Listen, are you breathing just a little, and calling it a life?
I listened to Mary Oliver. I got up, put on my coat, left my desk. The fields were inviting me. The sea of life, parting, with perfect courtesy, let me in; the rolling greens, the sun shifting in bass registers beckoning the clouds whose lazy wandering had begun to acquire purpose. Fields of wheat, palms like waving hands from a jovial crowd, and birds sitting quiet waiting for the downpour.

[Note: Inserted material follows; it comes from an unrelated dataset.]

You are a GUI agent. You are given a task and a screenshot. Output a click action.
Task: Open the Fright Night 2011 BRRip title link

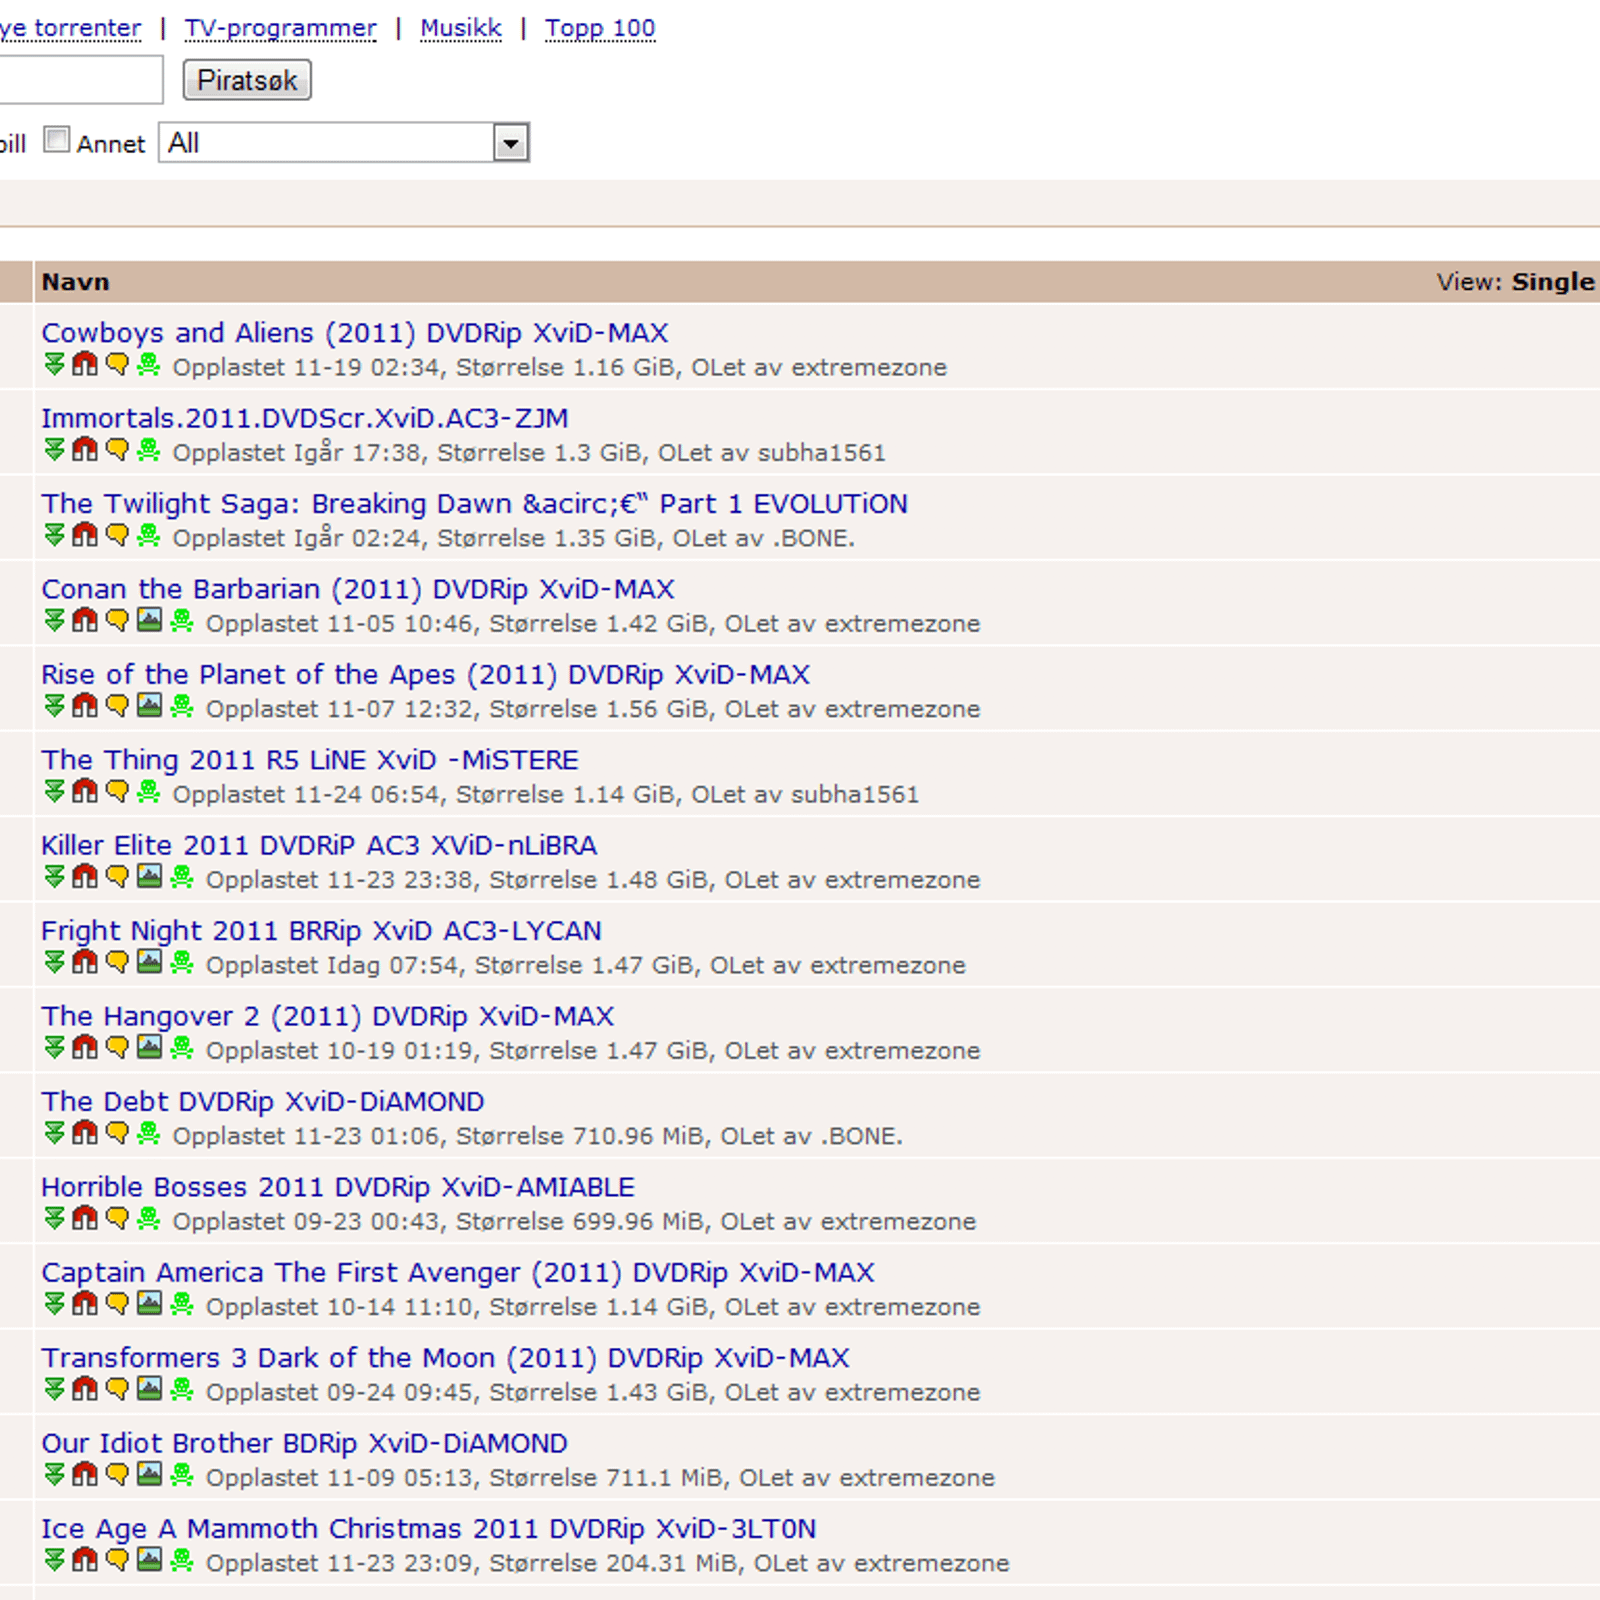click(321, 931)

I had read somewhere about the miraculous energy of the colour green - what it does to the heart of the mind, how it surges in random alleyways, creating ripples of fire in the verdant imagination. I have felt that. I have felt the tingling at the tips of my fingers, as the rain soaks the curling torsos of corn, and gambolls in the moist slides of sugarcane leaves. This is the world. This is what poetry has taught me. To, as Mary Oliver urges, with a persistence that is at once wondrous, and startlingly present, lift up the latch, open the door of the dormant soul, and step out into the green. What else is there?
In the poem I share today, Oliver enters the spirit of nature, with minimum fuss, as is her way. She slips into the bodies of other beings, and wanders through their dreams with an ease that is uncanny and spontaneous. It is no mean feat to find companionship in the wild. To become the grass, the bird, the creeping fern. And Oliver speaks as an insider, a being that is beyond humanity, that has found solace in the living breath of all that is outside the organised chaos of people’s creations. She speaks with the intuitive certainty of a native daughter of the earth. She knows the rhythms of the winds, and chides the reader, with an awareness that is so convincing that it cannot, but be true.
Mary Oliver would never presume to be the charioteer who carries vacant dreams to their homes in the wildness of the womb. But that is what she does. Everytime.
She reminds us of the silence that rings through the universe, and the golden thread of compassion that weaves through every living thing, and leaves us with the distinct awareness of our place in the world.
So beautiful and meaningful - thank you!!